Better, safer policing has been a major issue of public concern in the United States in recent months. But a new study from Honduras is a good reminder that things could be much, much worse. As Insight Crime reports, policing in Honduras is so poor that murderers enjoy almost complete impunity. From 2010 to 2013, less than four percent of murders resulted in convictions:
If anything, those statistics actually understate the severity of the problem. The study found that in Honduras's major cities, only about one percent of murders led to convictions:
The study, which was conducted by Alianza Paz y Justicia, a Honduran NGO, and reported by the website Revistazo, found that the police only opened an investigation into 8 percent of urban murders and only sent 7 percent to trial. And in more than 60 percent of cases, they never even collected the body from the crime scene.

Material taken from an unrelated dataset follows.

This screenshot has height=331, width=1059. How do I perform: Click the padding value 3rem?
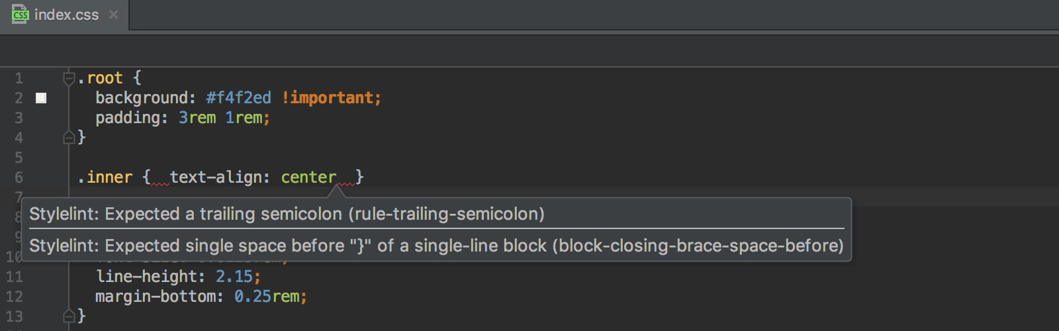point(197,118)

That means that if you're a criminal in Honduras considering whether to commit a murder, there's almost no need to even worry that you'll be caught and punished. Indeed, the crime probably won't even be investigated. The reasons for this are complex, but include rampant police corruption and institutional weakness, which never recovered from Honduras' 2009 coup. At the same time, organized criminal groups - many of them heavily involved in the drug trade - are very powerful, making it dangerous to investigate or prosecute them.
The results of that rampant impunity are predictably devastating: Honduras is one of the most violent places on earth. The city of San Pedro Sula has the highest murder rate in the world, and the country's Central District, which contains Honduran capital Tegucigalpa, has the fourth-highest.
And there are signs that things are getting worse, not better. According to Iris Fonseca, Honduras's Special Prosecutor for homicides, there have been 2,363 homicides in San Pedro Sula and Tegucigalpa so far in 2014. Of those, only 129 — less than 5.5 percent — have been sent to court.